The pressure in my chest was huge and dense. If it had a colour it was black and if it had a feeling it felt like it was stuck to me with suction cups like the underside of an octopus's legs. Stuck to me and sucking the life out of me! It felt stuck and heavy like an elephant was standing on me and not just the front feet all of it!

No wonder I couldn't breathe and the harder I fought against the pressure the harder it was to get a breath. I heaved and as I heaved I felt panicky and I am so grateful that I know what I know so I didn't run to the hospital where I would be given drugs to silence this hugely vital message from my body! In my more lucid moments it was clear to me that my body was saying no and the only relevant question was whether or not I was ready, yet, to listen to the message and choose ME? I don't want to even think about the consequences of not choosing ME. I have so much living to do and so many books to write the only question is am I willing to step out of my donkeyness, being a beast of burden and feeling responsible to carry it all? As I carried them I just thought that they were mine to carry. That they must be carried the way I have been carrying them, even when no one asks me to, and that this is the only way my life can be. Being the best donkey in the pack is not exactly how I imagined my life to be especially at this stage of my life. I can and have changed it already. Oh I wanted to be prepared, be respectful in the way I declared my intention the I was done, done, done with donkeyness and the contract was up for renegotiation.
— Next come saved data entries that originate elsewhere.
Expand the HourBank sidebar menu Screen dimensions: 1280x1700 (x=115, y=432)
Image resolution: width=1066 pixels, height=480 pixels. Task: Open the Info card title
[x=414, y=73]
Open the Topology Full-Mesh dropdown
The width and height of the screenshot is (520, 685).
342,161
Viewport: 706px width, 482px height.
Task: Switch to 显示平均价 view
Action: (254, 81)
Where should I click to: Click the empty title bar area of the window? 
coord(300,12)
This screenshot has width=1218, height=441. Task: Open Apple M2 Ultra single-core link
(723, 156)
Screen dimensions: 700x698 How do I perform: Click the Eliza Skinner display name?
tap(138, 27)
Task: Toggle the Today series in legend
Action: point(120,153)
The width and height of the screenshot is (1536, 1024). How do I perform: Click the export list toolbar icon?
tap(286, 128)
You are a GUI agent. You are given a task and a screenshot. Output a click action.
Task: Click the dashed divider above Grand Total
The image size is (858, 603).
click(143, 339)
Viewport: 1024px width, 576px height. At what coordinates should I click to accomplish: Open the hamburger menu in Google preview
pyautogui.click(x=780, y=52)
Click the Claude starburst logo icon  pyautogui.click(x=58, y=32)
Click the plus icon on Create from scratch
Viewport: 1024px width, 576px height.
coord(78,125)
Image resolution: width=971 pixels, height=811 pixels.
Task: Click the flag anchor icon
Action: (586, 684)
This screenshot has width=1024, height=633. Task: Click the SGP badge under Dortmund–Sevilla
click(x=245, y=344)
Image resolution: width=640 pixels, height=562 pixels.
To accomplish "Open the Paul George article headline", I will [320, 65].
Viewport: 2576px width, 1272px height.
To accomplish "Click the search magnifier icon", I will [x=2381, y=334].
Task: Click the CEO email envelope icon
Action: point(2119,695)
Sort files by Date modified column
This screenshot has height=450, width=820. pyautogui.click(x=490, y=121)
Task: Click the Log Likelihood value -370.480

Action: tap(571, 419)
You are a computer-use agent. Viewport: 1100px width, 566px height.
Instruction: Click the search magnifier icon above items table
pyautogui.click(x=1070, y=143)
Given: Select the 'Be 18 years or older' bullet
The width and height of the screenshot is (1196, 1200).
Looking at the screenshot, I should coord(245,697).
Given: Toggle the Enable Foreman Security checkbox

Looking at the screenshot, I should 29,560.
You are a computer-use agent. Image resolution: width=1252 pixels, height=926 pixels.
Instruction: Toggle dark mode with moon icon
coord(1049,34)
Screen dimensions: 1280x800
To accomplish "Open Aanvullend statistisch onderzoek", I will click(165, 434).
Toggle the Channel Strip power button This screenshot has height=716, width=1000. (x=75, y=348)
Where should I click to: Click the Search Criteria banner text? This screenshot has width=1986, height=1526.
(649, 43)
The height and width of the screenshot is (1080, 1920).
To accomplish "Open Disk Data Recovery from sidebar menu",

You know what someone famous said about the best laid plans of mice and men...........so there I was just saying no! Wow that easy. NO! Not like that not anymore and not really as respectfully as I planned and still no! No, no, no! There was a a bit of fire behind that voice!

Stepping out for a WEL-Systems based retreat at Oceanstone that marvellous oasis on the edge of the Atlantic,in the company of other women unwilling to back away from the difficult conversations was everything I hoped it would be! It was time away from routine, television, ringing phones and any outside demands and provided the environment for me to step back and create the space to rethink how I want to be moving through my life moment to moment to moment. And what a surprise breathe is flowing as smoothly and easily as I intend my life to flow. And as Louise so elegantly promises " and there is always more" Nope she is not kidding and that is just fine. I am up for it and for the moment the image I have in my mind is of a beautiful Irish Setter flying along on the sand at the edge of the ocean. Running full tilt with all her feathers floating on the wind, poetry in motion, free and one with the universe. Me unbound and limitless!